Start of Block
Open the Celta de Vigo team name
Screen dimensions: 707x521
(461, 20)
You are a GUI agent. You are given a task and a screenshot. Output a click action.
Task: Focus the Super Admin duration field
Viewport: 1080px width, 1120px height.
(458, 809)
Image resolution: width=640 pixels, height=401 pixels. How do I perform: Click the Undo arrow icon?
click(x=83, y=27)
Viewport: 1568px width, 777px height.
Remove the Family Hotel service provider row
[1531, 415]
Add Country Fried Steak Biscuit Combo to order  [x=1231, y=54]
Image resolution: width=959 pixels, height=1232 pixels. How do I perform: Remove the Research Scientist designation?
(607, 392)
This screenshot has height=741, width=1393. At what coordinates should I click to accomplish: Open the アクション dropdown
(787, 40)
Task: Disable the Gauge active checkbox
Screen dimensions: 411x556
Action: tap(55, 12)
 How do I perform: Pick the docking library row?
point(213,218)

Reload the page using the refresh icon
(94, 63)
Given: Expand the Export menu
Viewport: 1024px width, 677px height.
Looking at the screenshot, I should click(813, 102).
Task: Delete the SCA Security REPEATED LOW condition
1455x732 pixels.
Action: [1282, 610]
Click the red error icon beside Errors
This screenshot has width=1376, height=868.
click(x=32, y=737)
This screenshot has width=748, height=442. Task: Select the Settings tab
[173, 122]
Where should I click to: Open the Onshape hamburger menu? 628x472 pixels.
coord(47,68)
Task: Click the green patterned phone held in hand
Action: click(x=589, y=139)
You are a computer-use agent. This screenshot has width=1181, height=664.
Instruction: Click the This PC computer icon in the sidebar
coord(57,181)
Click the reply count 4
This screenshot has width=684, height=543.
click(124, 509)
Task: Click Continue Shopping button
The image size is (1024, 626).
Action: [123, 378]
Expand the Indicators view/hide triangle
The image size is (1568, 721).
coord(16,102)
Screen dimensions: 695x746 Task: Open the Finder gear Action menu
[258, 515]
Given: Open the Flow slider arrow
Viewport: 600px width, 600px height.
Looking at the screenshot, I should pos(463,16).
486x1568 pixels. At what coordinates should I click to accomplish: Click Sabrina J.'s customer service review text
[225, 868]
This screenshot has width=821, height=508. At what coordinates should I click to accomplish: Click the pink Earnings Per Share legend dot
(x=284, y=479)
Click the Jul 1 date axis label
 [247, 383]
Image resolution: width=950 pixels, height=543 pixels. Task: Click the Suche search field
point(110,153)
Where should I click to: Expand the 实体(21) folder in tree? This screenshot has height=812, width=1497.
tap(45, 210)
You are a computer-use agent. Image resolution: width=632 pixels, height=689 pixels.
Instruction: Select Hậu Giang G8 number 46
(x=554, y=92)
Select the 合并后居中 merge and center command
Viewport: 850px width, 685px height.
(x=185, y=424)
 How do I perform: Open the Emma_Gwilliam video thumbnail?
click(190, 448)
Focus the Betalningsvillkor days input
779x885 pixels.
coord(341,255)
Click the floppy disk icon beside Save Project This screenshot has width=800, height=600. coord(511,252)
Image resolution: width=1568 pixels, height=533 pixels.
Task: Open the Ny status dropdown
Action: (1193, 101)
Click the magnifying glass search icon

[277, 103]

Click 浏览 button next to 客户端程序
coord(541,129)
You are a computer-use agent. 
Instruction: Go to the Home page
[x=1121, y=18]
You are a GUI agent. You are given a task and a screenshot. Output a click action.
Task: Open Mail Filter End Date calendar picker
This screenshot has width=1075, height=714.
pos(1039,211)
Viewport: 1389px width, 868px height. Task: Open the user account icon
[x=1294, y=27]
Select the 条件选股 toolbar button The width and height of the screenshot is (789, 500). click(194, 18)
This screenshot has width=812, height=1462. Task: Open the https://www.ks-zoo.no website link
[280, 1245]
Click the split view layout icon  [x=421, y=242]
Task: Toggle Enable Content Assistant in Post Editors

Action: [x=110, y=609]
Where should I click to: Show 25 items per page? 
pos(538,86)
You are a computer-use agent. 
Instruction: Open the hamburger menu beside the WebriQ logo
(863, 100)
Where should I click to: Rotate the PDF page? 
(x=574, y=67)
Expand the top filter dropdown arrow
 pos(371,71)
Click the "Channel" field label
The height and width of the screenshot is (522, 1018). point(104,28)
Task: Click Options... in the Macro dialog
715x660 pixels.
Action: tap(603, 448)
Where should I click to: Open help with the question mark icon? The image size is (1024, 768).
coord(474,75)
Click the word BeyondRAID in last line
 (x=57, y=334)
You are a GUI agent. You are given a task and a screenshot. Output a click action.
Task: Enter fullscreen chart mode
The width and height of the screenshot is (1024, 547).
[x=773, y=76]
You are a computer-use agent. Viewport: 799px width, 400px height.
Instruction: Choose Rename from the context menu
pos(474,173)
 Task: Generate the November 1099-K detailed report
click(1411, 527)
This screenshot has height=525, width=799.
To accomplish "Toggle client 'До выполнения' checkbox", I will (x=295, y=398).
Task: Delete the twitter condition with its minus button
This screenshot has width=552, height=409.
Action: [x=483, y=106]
End of Block
**ABOUT THIS TASK:** Recopy the entries above in their entirety, exactly.

**EXERCISE ANSWER:**
Open the Celta de Vigo team name
Screen dimensions: 707x521
(461, 20)
You are a GUI agent. You are given a task and a screenshot. Output a click action.
Task: Focus the Super Admin duration field
Viewport: 1080px width, 1120px height.
(458, 809)
Image resolution: width=640 pixels, height=401 pixels. How do I perform: Click the Undo arrow icon?
click(x=83, y=27)
Viewport: 1568px width, 777px height.
Remove the Family Hotel service provider row
[1531, 415]
Add Country Fried Steak Biscuit Combo to order  [x=1231, y=54]
Image resolution: width=959 pixels, height=1232 pixels. How do I perform: Remove the Research Scientist designation?
(607, 392)
This screenshot has height=741, width=1393. At what coordinates should I click to accomplish: Open the アクション dropdown
(787, 40)
Task: Disable the Gauge active checkbox
Screen dimensions: 411x556
Action: tap(55, 12)
 How do I perform: Pick the docking library row?
point(213,218)

Reload the page using the refresh icon
(94, 63)
Given: Expand the Export menu
Viewport: 1024px width, 677px height.
Looking at the screenshot, I should click(813, 102).
Task: Delete the SCA Security REPEATED LOW condition
1455x732 pixels.
Action: [1282, 610]
Click the red error icon beside Errors
This screenshot has width=1376, height=868.
click(x=32, y=737)
This screenshot has width=748, height=442. Task: Select the Settings tab
[173, 122]
Where should I click to: Open the Onshape hamburger menu? 628x472 pixels.
coord(47,68)
Task: Click the green patterned phone held in hand
Action: click(x=589, y=139)
You are a computer-use agent. This screenshot has width=1181, height=664.
Instruction: Click the This PC computer icon in the sidebar
coord(57,181)
Click the reply count 4
This screenshot has width=684, height=543.
click(124, 509)
Task: Click Continue Shopping button
The image size is (1024, 626).
Action: [123, 378]
Expand the Indicators view/hide triangle
The image size is (1568, 721).
coord(16,102)
Screen dimensions: 695x746 Task: Open the Finder gear Action menu
[258, 515]
Given: Open the Flow slider arrow
Viewport: 600px width, 600px height.
Looking at the screenshot, I should pos(463,16).
486x1568 pixels. At what coordinates should I click to accomplish: Click Sabrina J.'s customer service review text
[225, 868]
This screenshot has width=821, height=508. At what coordinates should I click to accomplish: Click the pink Earnings Per Share legend dot
(x=284, y=479)
Click the Jul 1 date axis label
 [247, 383]
Image resolution: width=950 pixels, height=543 pixels. Task: Click the Suche search field
point(110,153)
Where should I click to: Expand the 实体(21) folder in tree? This screenshot has height=812, width=1497.
tap(45, 210)
You are a computer-use agent. Image resolution: width=632 pixels, height=689 pixels.
Instruction: Select Hậu Giang G8 number 46
(x=554, y=92)
Select the 合并后居中 merge and center command
Viewport: 850px width, 685px height.
(x=185, y=424)
 How do I perform: Open the Emma_Gwilliam video thumbnail?
click(190, 448)
Focus the Betalningsvillkor days input
779x885 pixels.
coord(341,255)
Click the floppy disk icon beside Save Project This screenshot has width=800, height=600. coord(511,252)
Image resolution: width=1568 pixels, height=533 pixels.
Task: Open the Ny status dropdown
Action: (1193, 101)
Click the magnifying glass search icon

[277, 103]

Click 浏览 button next to 客户端程序
coord(541,129)
You are a computer-use agent. 
Instruction: Go to the Home page
[x=1121, y=18]
You are a GUI agent. You are given a task and a screenshot. Output a click action.
Task: Open Mail Filter End Date calendar picker
This screenshot has width=1075, height=714.
pos(1039,211)
Viewport: 1389px width, 868px height. Task: Open the user account icon
[x=1294, y=27]
Select the 条件选股 toolbar button The width and height of the screenshot is (789, 500). click(194, 18)
This screenshot has width=812, height=1462. Task: Open the https://www.ks-zoo.no website link
[280, 1245]
Click the split view layout icon  [x=421, y=242]
Task: Toggle Enable Content Assistant in Post Editors

Action: [x=110, y=609]
Where should I click to: Show 25 items per page? 
pos(538,86)
You are a computer-use agent. 
Instruction: Open the hamburger menu beside the WebriQ logo
(863, 100)
Where should I click to: Rotate the PDF page? 
(x=574, y=67)
Expand the top filter dropdown arrow
 pos(371,71)
Click the "Channel" field label
The height and width of the screenshot is (522, 1018). point(104,28)
Task: Click Options... in the Macro dialog
715x660 pixels.
Action: tap(603, 448)
Where should I click to: Open help with the question mark icon? The image size is (1024, 768).
coord(474,75)
Click the word BeyondRAID in last line
 (x=57, y=334)
You are a GUI agent. You are given a task and a screenshot. Output a click action.
Task: Enter fullscreen chart mode
The width and height of the screenshot is (1024, 547).
[x=773, y=76]
You are a computer-use agent. Viewport: 799px width, 400px height.
Instruction: Choose Rename from the context menu
pos(474,173)
 Task: Generate the November 1099-K detailed report
click(1411, 527)
This screenshot has height=525, width=799.
To accomplish "Toggle client 'До выполнения' checkbox", I will (x=295, y=398).
Task: Delete the twitter condition with its minus button
This screenshot has width=552, height=409.
Action: [x=483, y=106]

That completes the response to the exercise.